本文>
* * * * * * *
通常、誘導設問がつくことがない京大の問題ですが、この問題に関しては、誘導設問があっても十分難問です。特に(2)が難しいと思います。

 

まず、条件(イ)(ロ)の解釈からスタートします。

 

条件(イ)の意味するところは、zkが「1のp乗根のうち1でないもの」なので、一般に、cos(2mπ/p) +isin(2mπ/p) (m=1,2,・・・,p-1)と書ける代物です。

ここで、zkに対応するmを、mkと書いてしまいます。

 

条件(ロ)は、これらzkの掛け算が1となることから、「m1 +・・・+mn がpの倍数」と言い換えることができます。なぜなら、複素数の掛け算は、角度の足し算と同じだからです。

 

とどのつまり、この問題は、mk = 1, 2, ・・・, p-1となる整数mkについて、

m1 +・・・+mn がpの倍数となるような、(m1,・・,mn)の組の個数を数える問題となります。この解釈ができるかが、第1関門です。

 

(1)はn=3のケースを考えます。

pの値によって場合分けする必要があり、p=1,2の時は条件を満たす組はありません。
* * * * * * *
記録>
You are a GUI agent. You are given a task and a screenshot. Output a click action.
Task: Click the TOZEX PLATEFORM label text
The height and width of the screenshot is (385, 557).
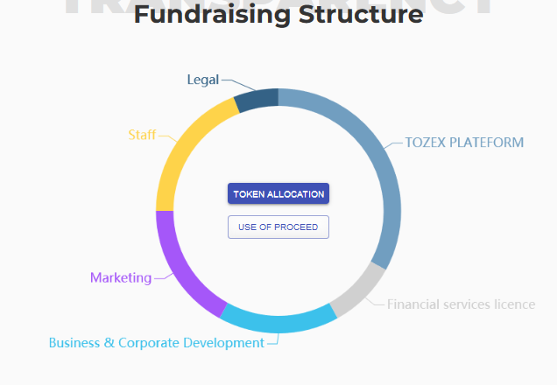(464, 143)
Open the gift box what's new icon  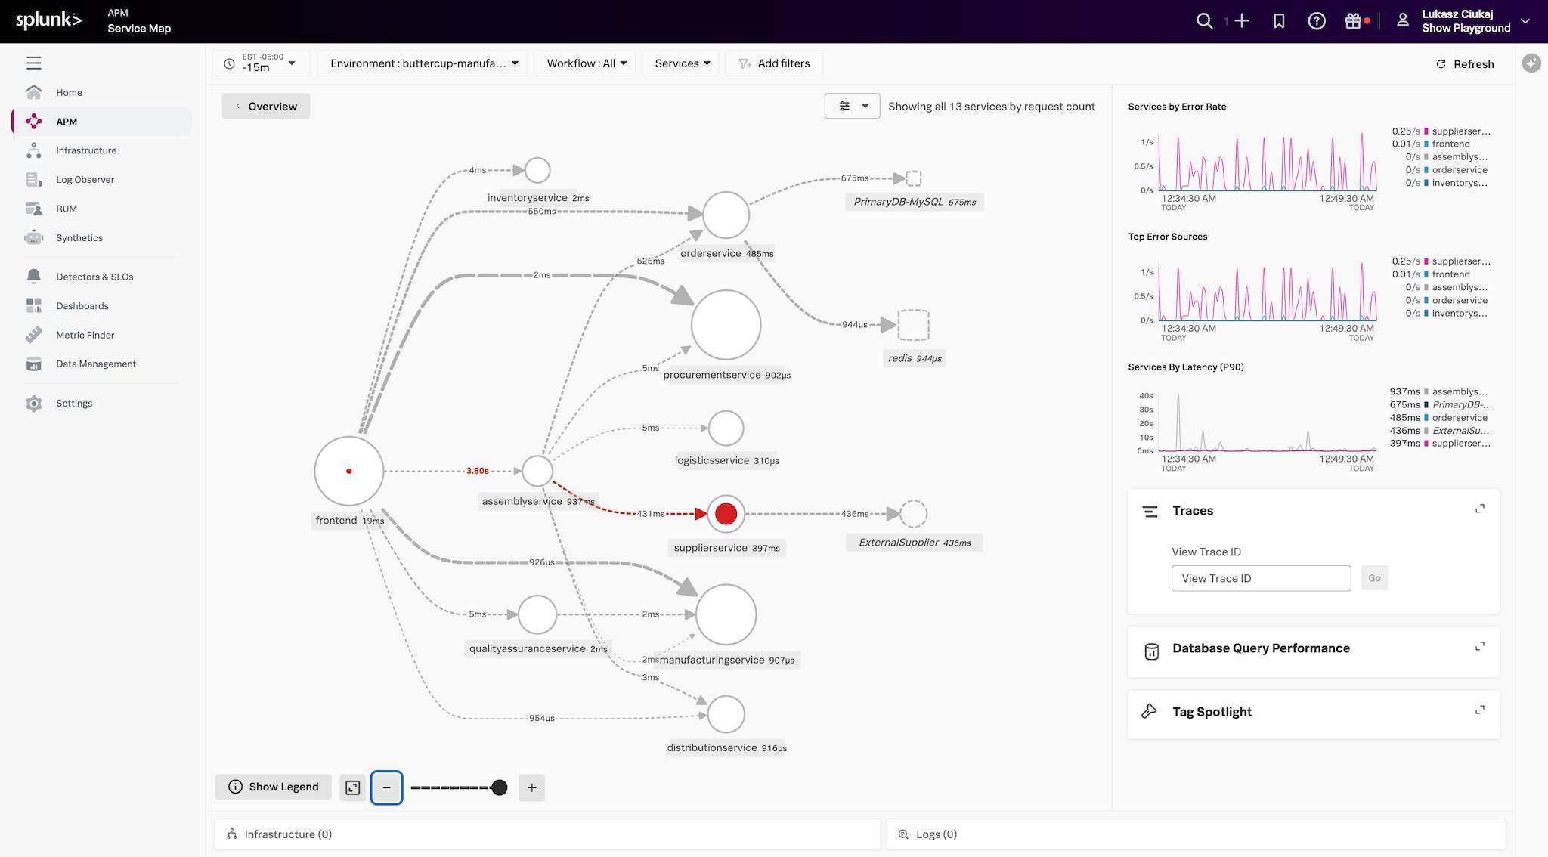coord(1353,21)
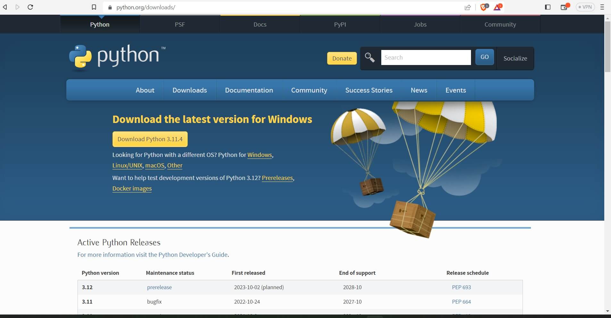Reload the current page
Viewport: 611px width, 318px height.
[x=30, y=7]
* * * * * * *
練習問題>
A. 本文によると、条件(ロ)は何と言い換えられますか？
B. 記録の中で文字列「width」を含む行はいくつありますか？数だけ答えてください。大文字と小文字は区別します。
これらの記録は本文とは関係ありません。

各問の解答>
A. 「m1 +・・・+mn がpの倍数」と言い換えられます。

B. 2